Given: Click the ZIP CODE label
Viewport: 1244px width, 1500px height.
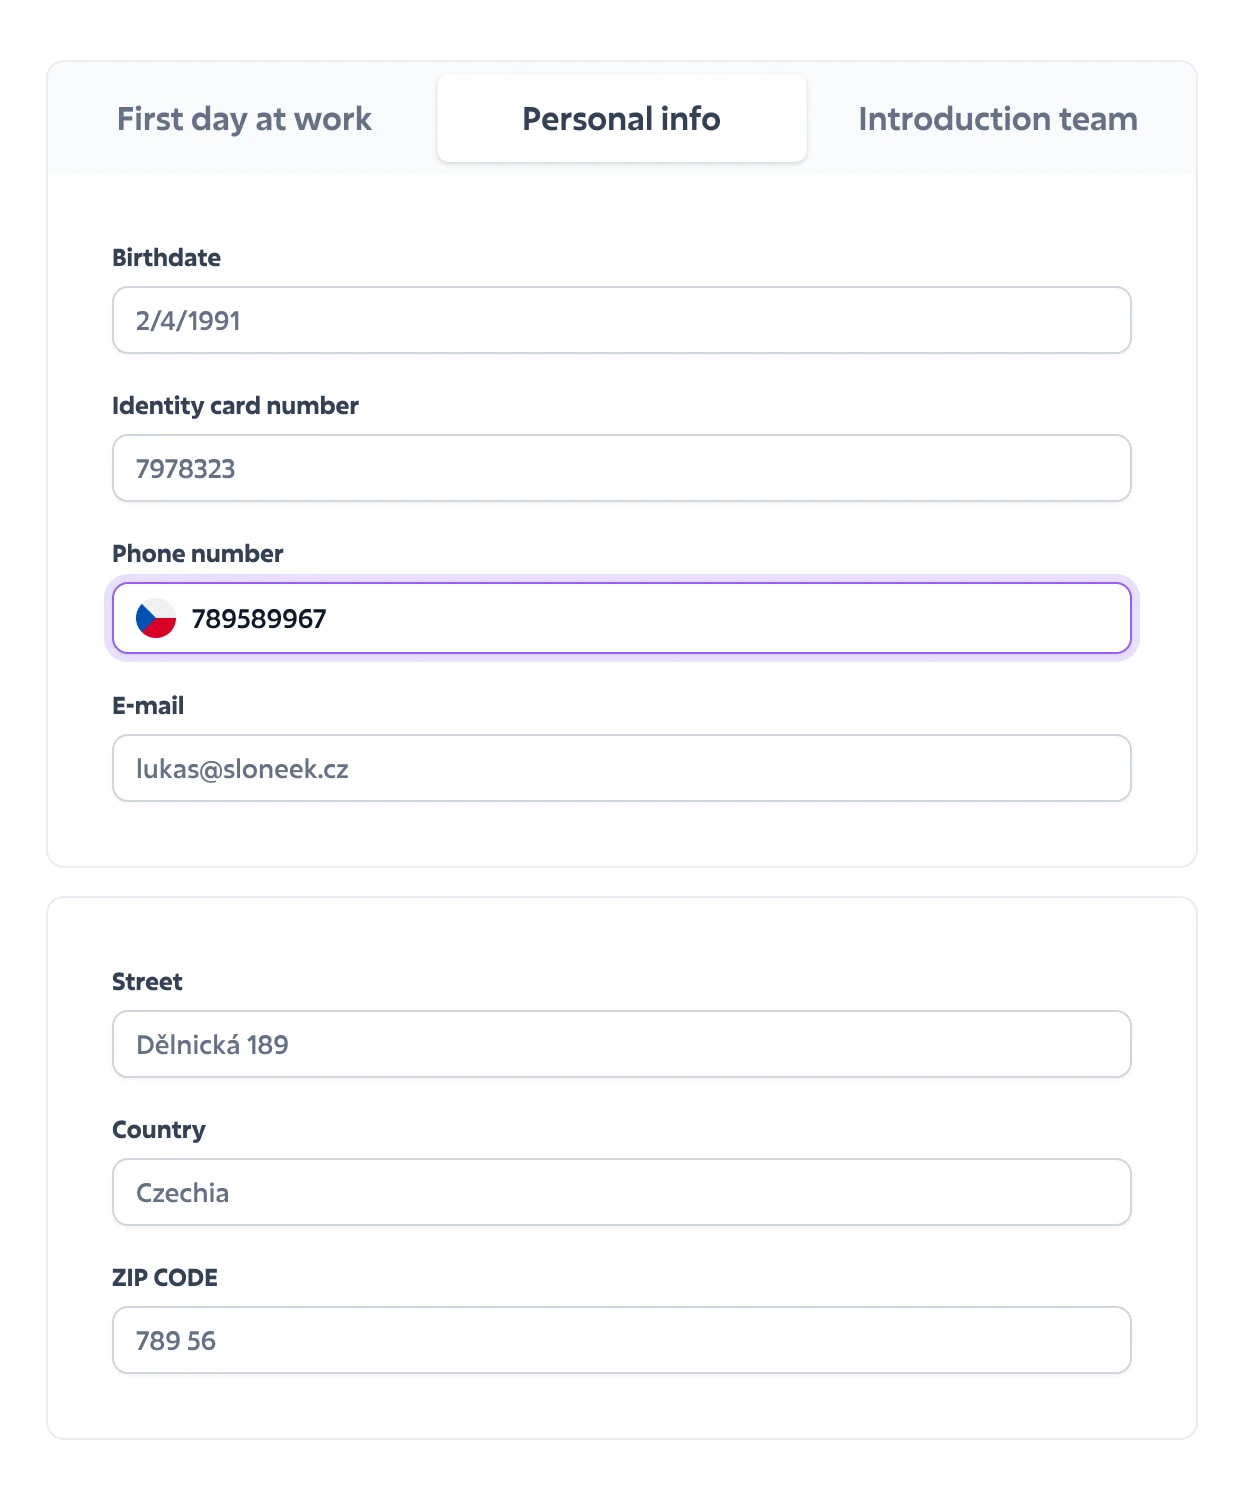Looking at the screenshot, I should (165, 1278).
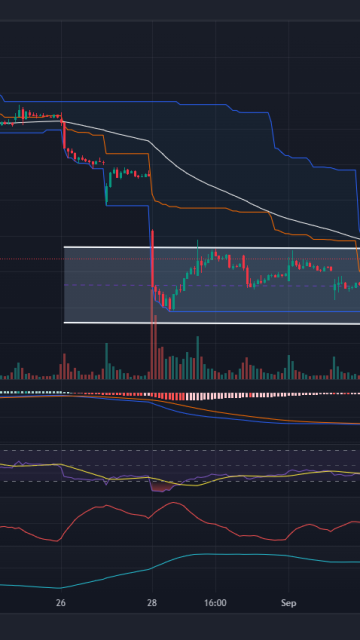Click the "28" date label on time axis
Image resolution: width=360 pixels, height=640 pixels.
[152, 603]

## [Exercise objective]
Output each of the lines above exactly, apart from the images.

## [Task output]
Given: Click the ZIP CODE label
Viewport: 1244px width, 1500px height.
Looking at the screenshot, I should (165, 1278).
Click the "28" date label on time axis
Image resolution: width=360 pixels, height=640 pixels.
[152, 603]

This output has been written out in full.